Operation 2b - Scale test statistics.

LDAK-KVIK reports three values for each SNP: an effect size estimate $\epsilon_1$, an estimate of the variance of the effect size estimate $\epsilon_2$, and a $\chi^2(1)$ test statistic $\epsilon_3$. LDAK-KVIK sets $\epsilon_1 =\lambda \hat \beta_j$ and $\epsilon_3=\lambda U_j$, where $\hat \beta_j$ and $U_j$ are, respectively, the estimated effect size and test statistic calculated in Operation 2a, while $\lambda$ is the estimated scaling factor from Operation 1e. LDAK-KVIK then sets $\epsilon_2=\epsilon_1^2/\epsilon_3$, which ensures that the three reported values are consistent (i.e., that $\epsilon_3=\epsilon_1^2/\epsilon_2$).

Step 3

Operation 3a - Run LDAK-GBAT using the results from single-SNP association analysis.

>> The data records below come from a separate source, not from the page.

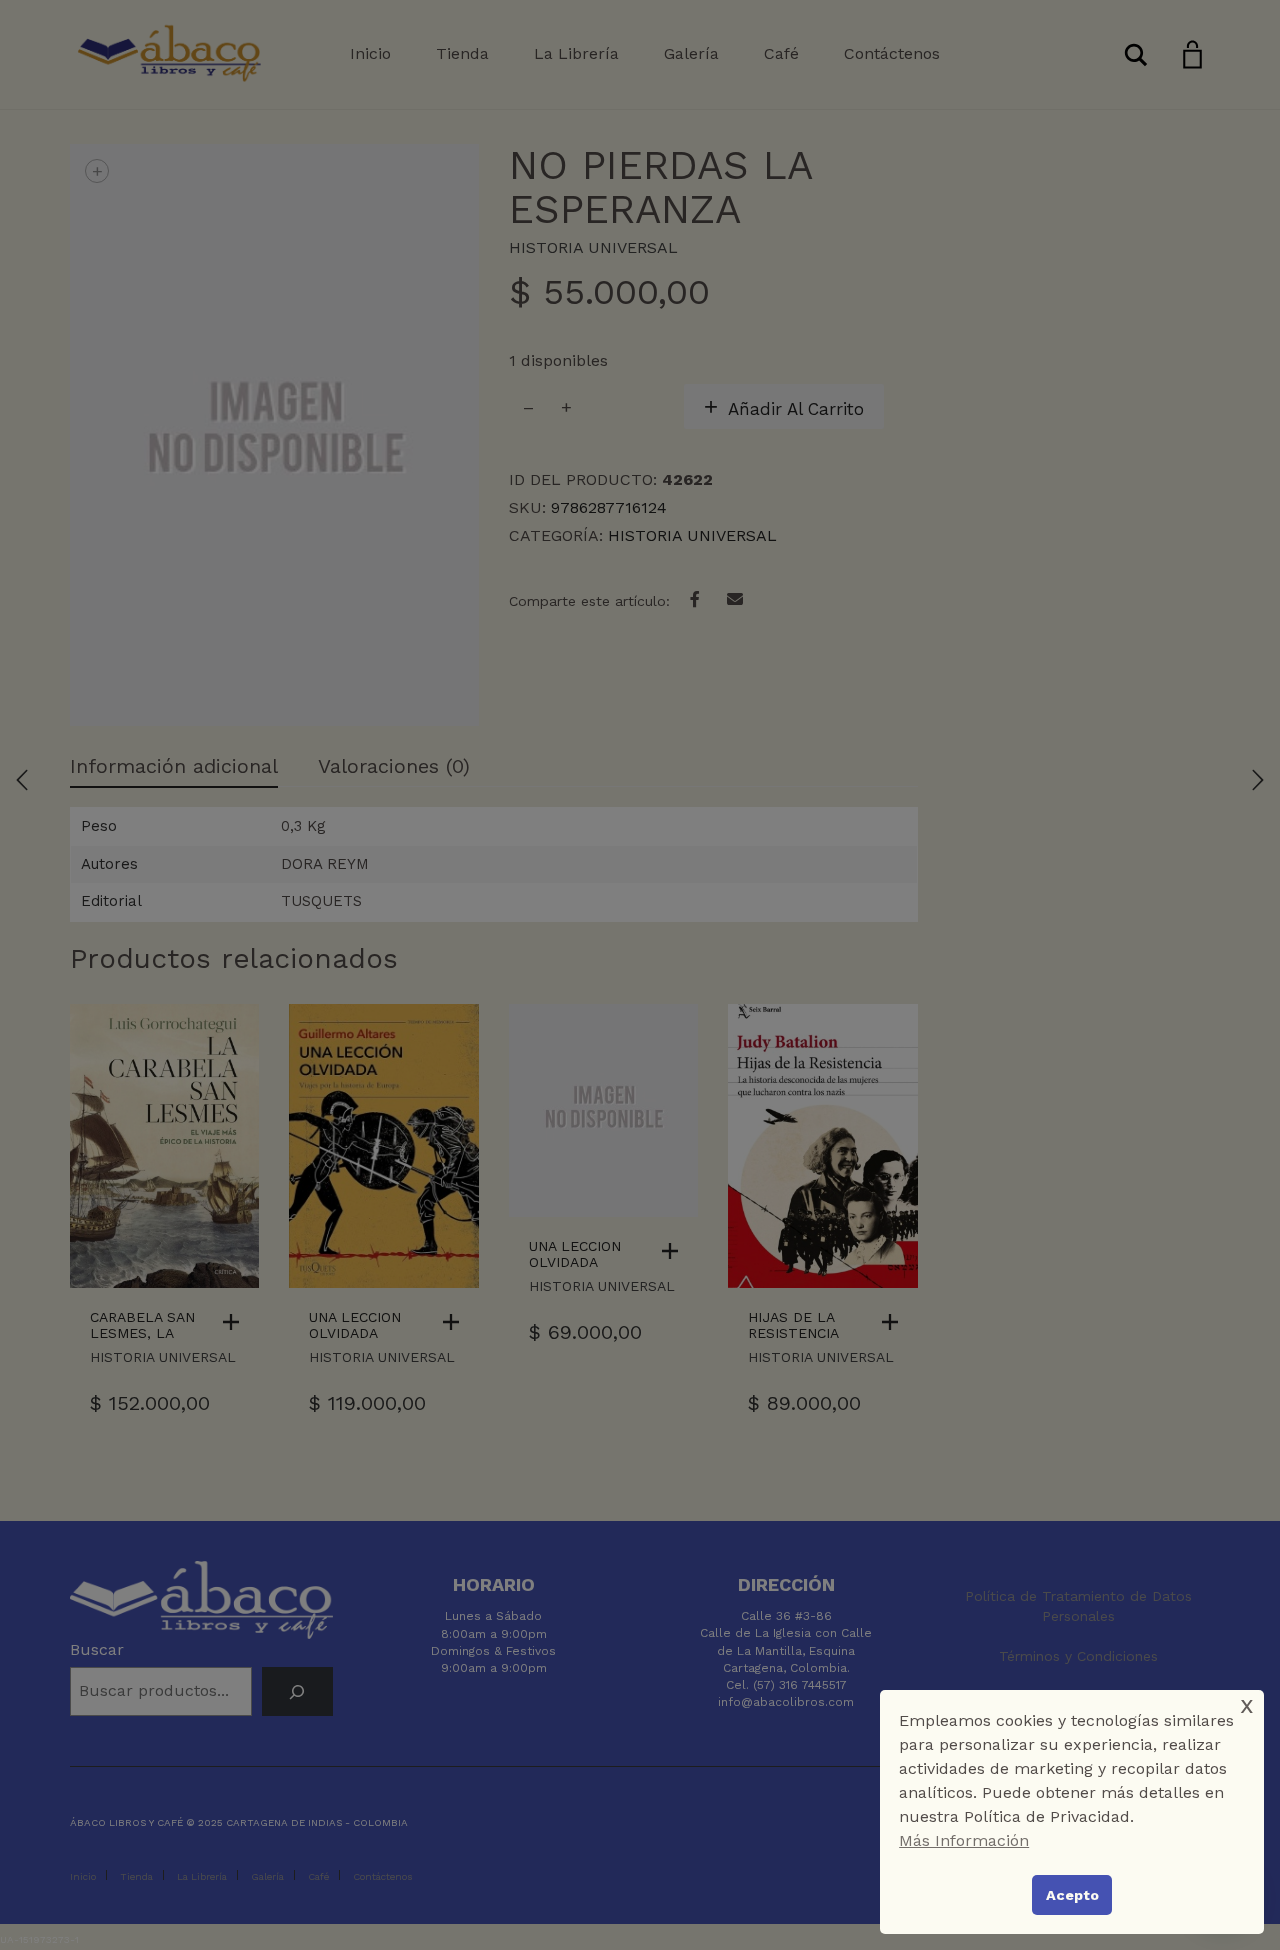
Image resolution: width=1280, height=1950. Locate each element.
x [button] (1247, 1704)
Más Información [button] (964, 1840)
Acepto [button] (1072, 1895)
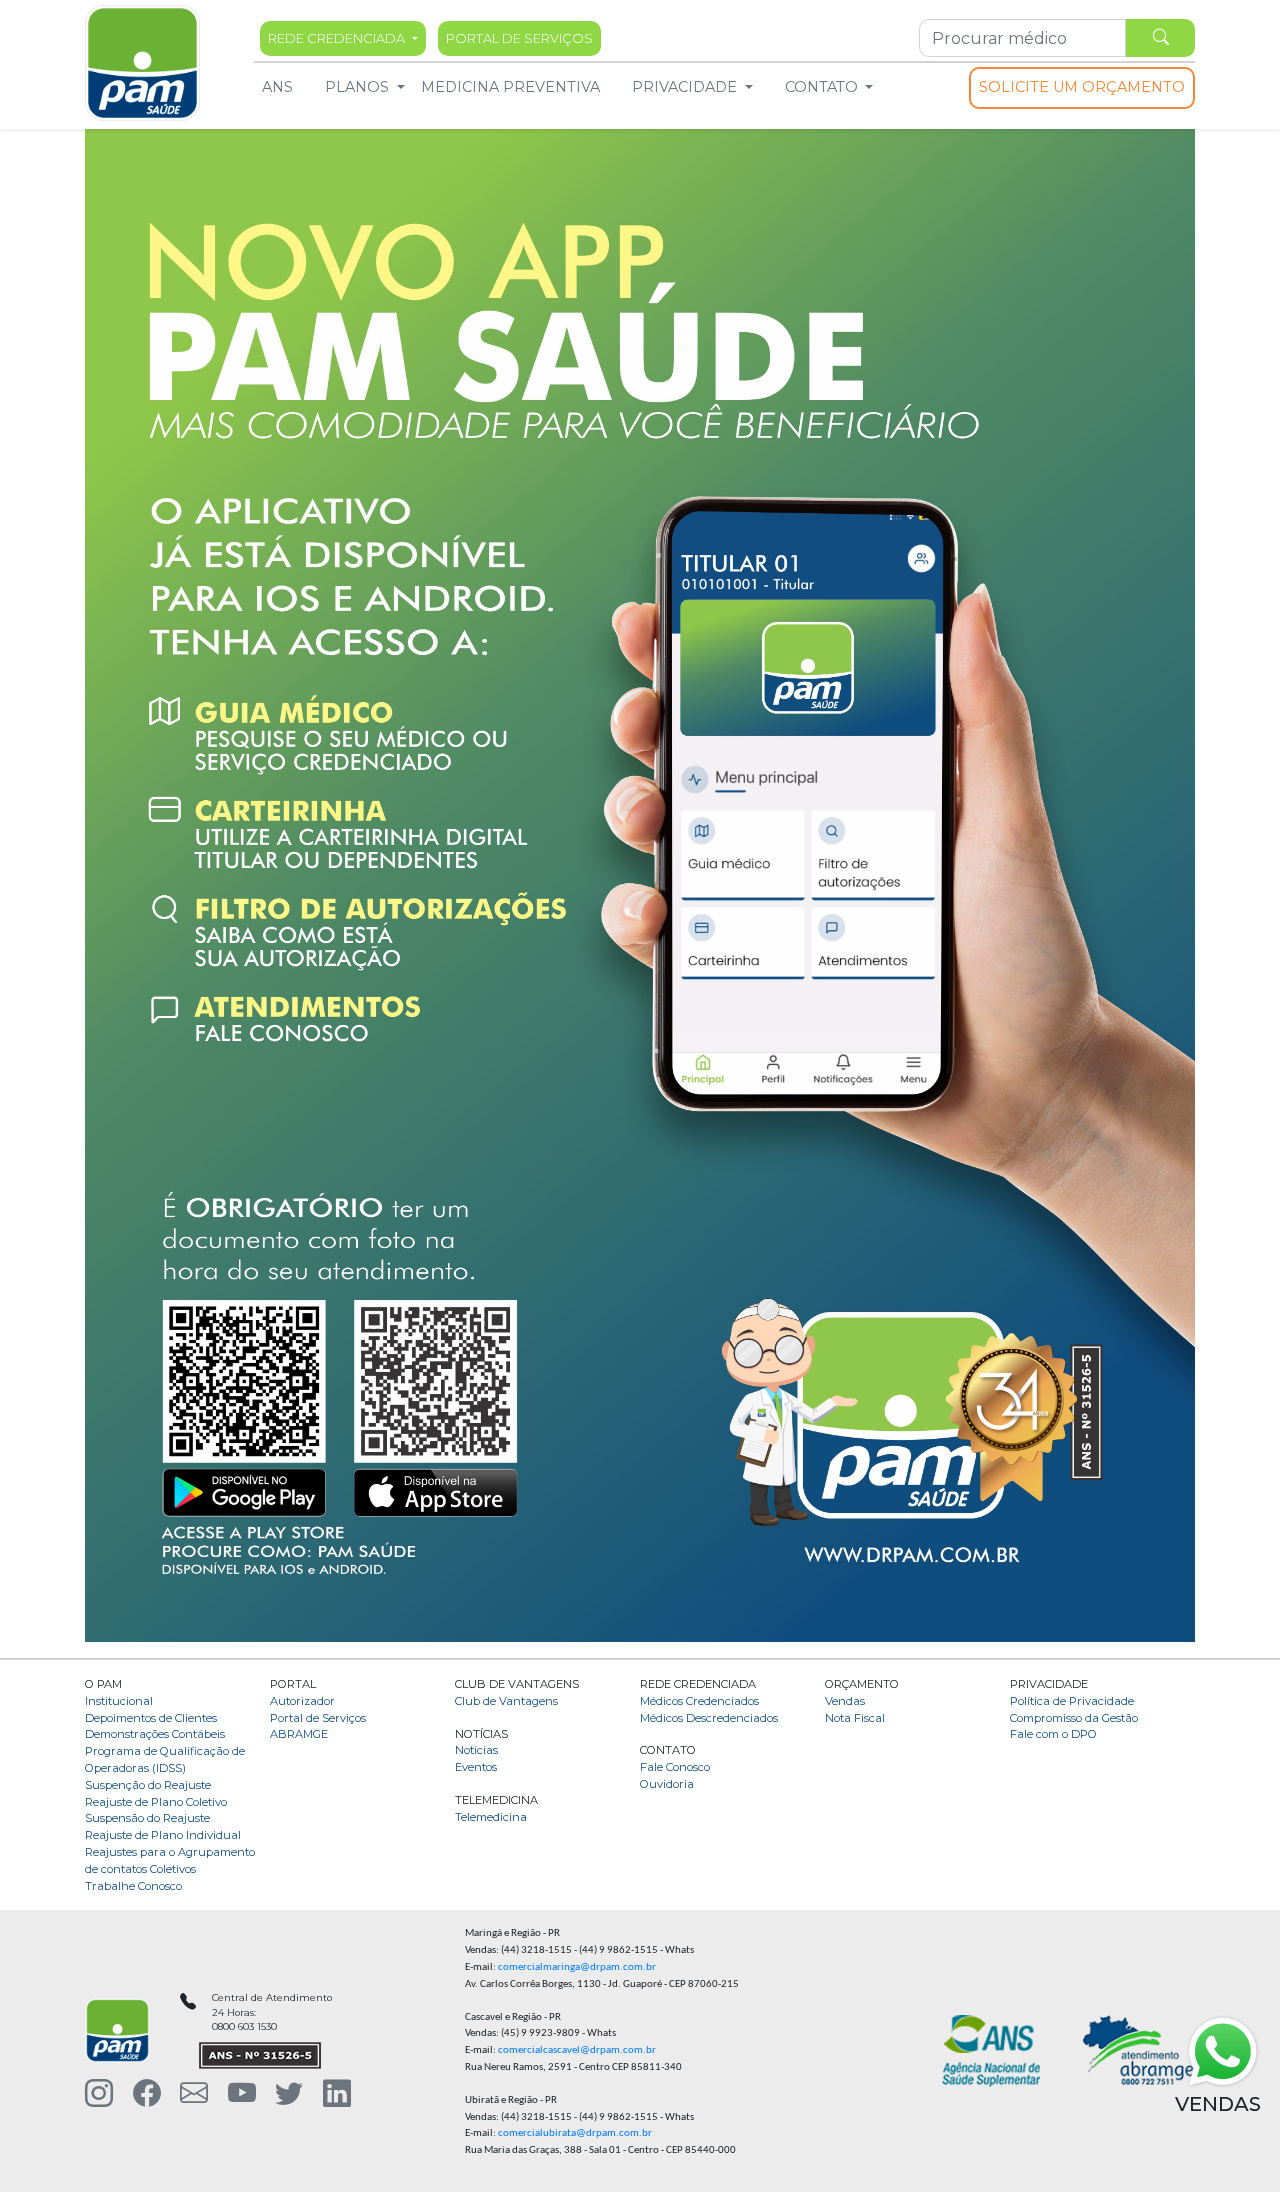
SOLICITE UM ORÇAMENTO (1082, 87)
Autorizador (302, 1701)
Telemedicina (491, 1817)
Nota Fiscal (855, 1718)
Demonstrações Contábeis (155, 1734)
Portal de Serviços (318, 1718)
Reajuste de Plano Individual (163, 1835)
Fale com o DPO (1053, 1734)
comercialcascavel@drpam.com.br (577, 2050)
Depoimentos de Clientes (151, 1718)
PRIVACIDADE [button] (686, 87)
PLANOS (357, 87)
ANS (277, 87)
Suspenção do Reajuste (148, 1785)
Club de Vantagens (506, 1701)
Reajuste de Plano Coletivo (156, 1802)
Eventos (476, 1767)
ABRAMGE (299, 1734)
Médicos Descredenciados (709, 1718)
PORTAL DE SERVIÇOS (519, 38)
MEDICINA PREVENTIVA (510, 87)
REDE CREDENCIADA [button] (338, 38)
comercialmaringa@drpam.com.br (577, 1967)
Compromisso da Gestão (1074, 1718)
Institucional (119, 1701)
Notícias (476, 1750)
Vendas (845, 1701)
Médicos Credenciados (699, 1701)
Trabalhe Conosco (133, 1886)
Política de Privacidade (1072, 1701)
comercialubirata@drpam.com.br (575, 2133)
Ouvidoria (667, 1784)
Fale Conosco (675, 1767)
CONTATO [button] (823, 87)
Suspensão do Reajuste (147, 1818)
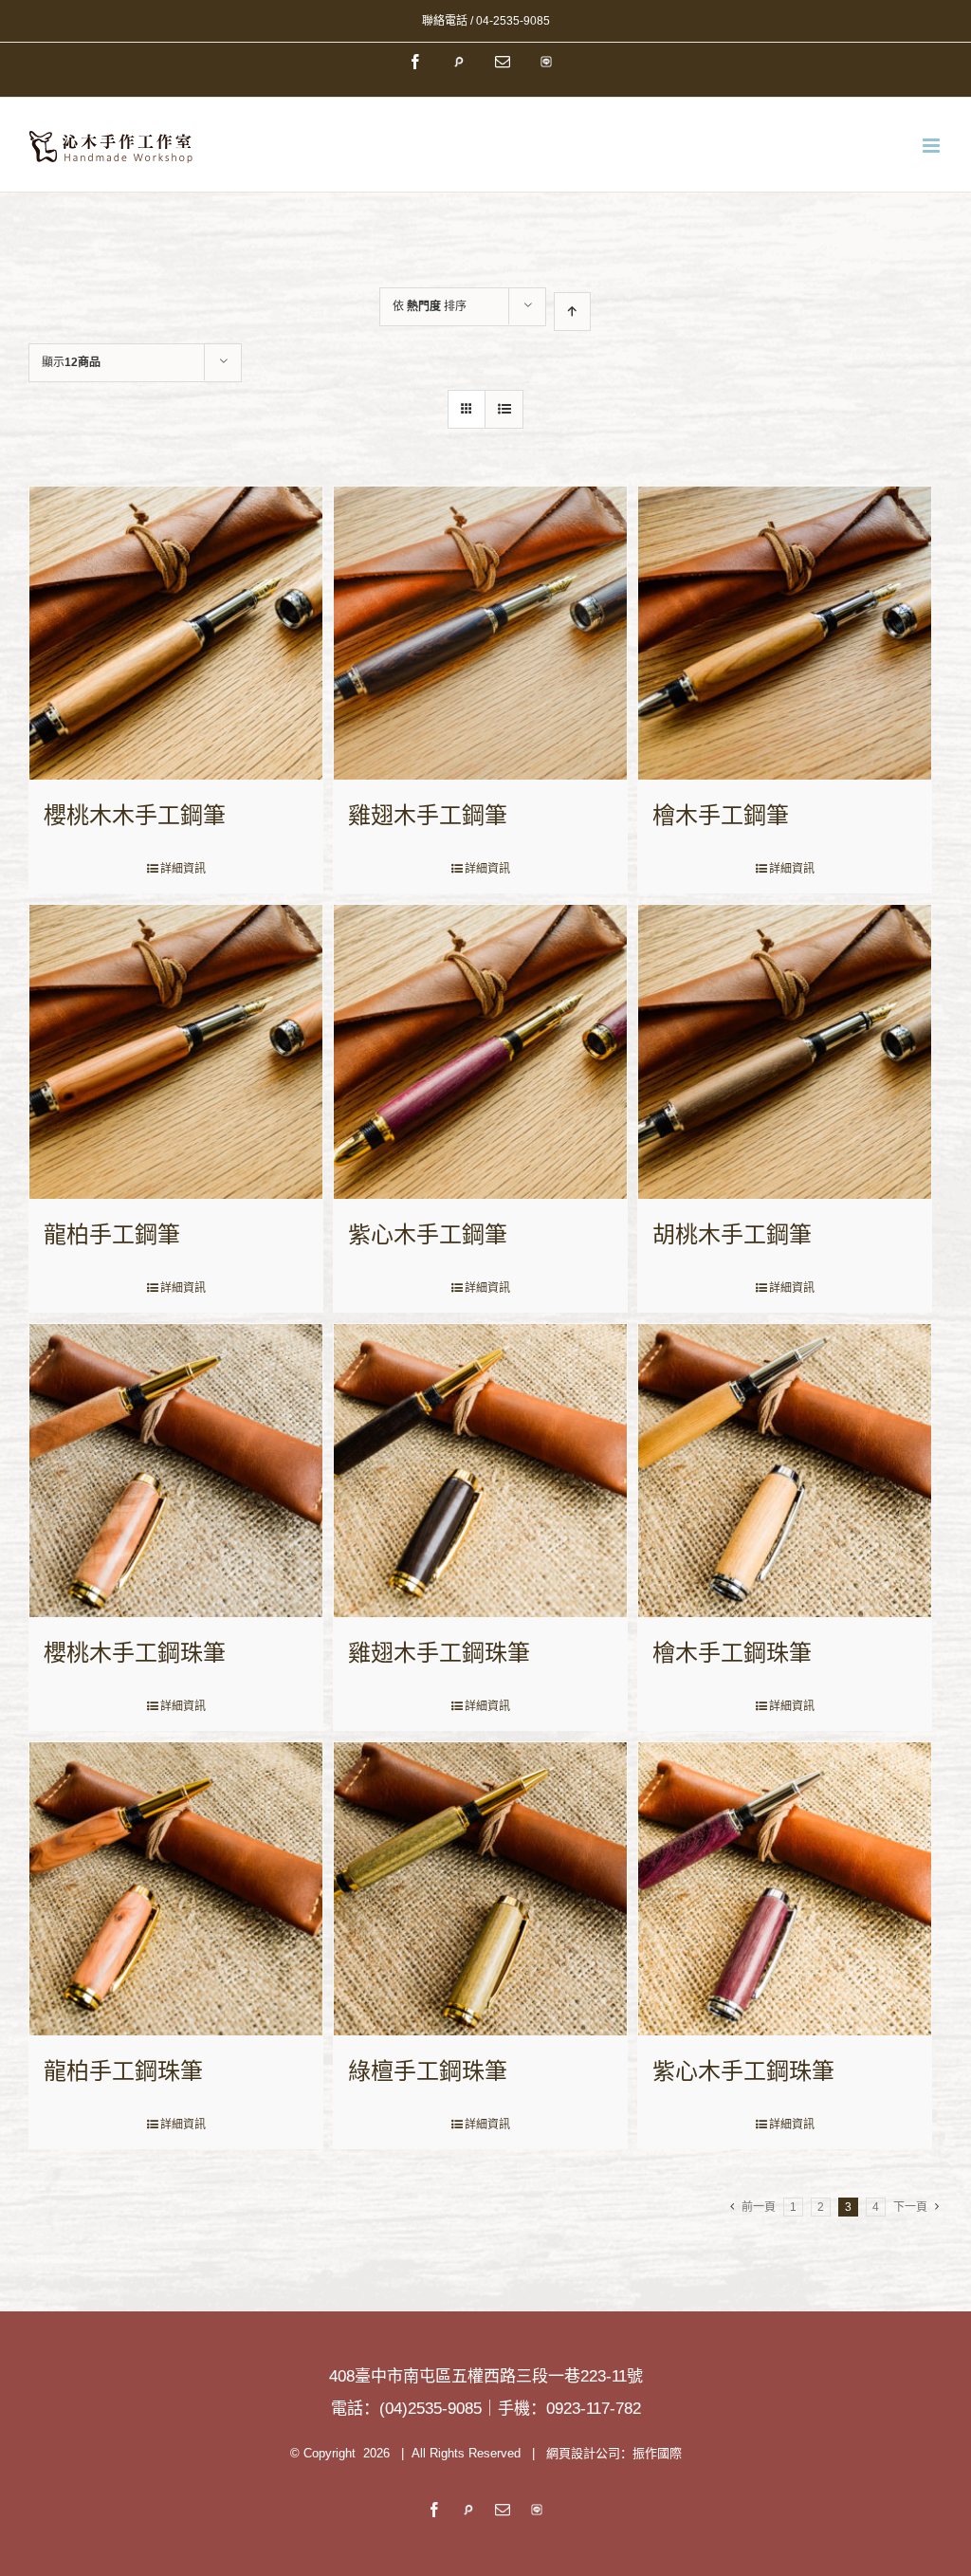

LDAK-KVIK uses the summary statistics of single-SNP analysis to run LDAK-GBAT. LDAK-GBAT performs gene-based association analysis using GWAS summary statistics and a reference panel, and uses REstricted Maximum Likelihood (REML) to solve the model:

\[Y \sim N(0,K_S\sigma^2_S + I(1-\sigma^2_S))\]

Here, $K_S$ is a “genomic” relatedness matrix constructed using only SNPs within the gene being tested. LDAK-GBAT performs a likelihood ratio test on the alternative hypothesis that $\sigma^2_S>0$.